(Element lookup records)
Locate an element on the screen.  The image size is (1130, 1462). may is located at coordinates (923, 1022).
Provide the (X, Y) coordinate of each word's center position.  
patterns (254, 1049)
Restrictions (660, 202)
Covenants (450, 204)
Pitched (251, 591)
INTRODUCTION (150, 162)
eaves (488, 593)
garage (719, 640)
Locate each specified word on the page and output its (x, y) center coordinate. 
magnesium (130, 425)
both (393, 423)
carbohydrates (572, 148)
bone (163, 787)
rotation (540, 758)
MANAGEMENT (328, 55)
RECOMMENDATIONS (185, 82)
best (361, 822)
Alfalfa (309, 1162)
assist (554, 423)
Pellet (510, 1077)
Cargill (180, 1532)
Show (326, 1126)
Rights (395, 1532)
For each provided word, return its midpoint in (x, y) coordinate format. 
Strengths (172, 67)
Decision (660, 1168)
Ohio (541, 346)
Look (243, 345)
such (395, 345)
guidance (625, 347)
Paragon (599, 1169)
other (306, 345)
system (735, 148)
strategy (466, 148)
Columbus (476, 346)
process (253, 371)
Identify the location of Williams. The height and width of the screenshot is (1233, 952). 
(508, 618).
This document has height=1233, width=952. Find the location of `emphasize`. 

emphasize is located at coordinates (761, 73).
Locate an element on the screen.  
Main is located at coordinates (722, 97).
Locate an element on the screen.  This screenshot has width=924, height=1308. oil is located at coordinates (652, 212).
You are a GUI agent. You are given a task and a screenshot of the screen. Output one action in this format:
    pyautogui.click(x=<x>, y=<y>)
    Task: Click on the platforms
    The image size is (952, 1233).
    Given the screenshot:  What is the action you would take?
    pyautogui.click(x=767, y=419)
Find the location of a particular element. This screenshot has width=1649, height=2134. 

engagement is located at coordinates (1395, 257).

What is needed: Write out every row above word for word, changing nothing.

Finished exercise:
Locate an element on the screen.  The image size is (1130, 1462). may is located at coordinates (923, 1022).
Provide the (X, Y) coordinate of each word's center position.  
patterns (254, 1049)
Restrictions (660, 202)
Covenants (450, 204)
Pitched (251, 591)
INTRODUCTION (150, 162)
eaves (488, 593)
garage (719, 640)
Locate each specified word on the page and output its (x, y) center coordinate. 
magnesium (130, 425)
both (393, 423)
carbohydrates (572, 148)
bone (163, 787)
rotation (540, 758)
MANAGEMENT (328, 55)
RECOMMENDATIONS (185, 82)
best (361, 822)
Alfalfa (309, 1162)
assist (554, 423)
Pellet (510, 1077)
Cargill (180, 1532)
Show (326, 1126)
Rights (395, 1532)
For each provided word, return its midpoint in (x, y) coordinate format. 
Strengths (172, 67)
Decision (660, 1168)
Ohio (541, 346)
Look (243, 345)
such (395, 345)
guidance (625, 347)
Paragon (599, 1169)
other (306, 345)
system (735, 148)
strategy (466, 148)
Columbus (476, 346)
process (253, 371)
Identify the location of Williams. The height and width of the screenshot is (1233, 952). 
(508, 618).
This document has height=1233, width=952. Find the location of `emphasize`. 

emphasize is located at coordinates (761, 73).
Locate an element on the screen.  
Main is located at coordinates (722, 97).
Locate an element on the screen.  This screenshot has width=924, height=1308. oil is located at coordinates (652, 212).
You are a GUI agent. You are given a task and a screenshot of the screen. Output one action in this format:
    pyautogui.click(x=<x>, y=<y>)
    Task: Click on the platforms
    The image size is (952, 1233).
    Given the screenshot:  What is the action you would take?
    pyautogui.click(x=767, y=419)
Find the location of a particular element. This screenshot has width=1649, height=2134. 

engagement is located at coordinates (1395, 257).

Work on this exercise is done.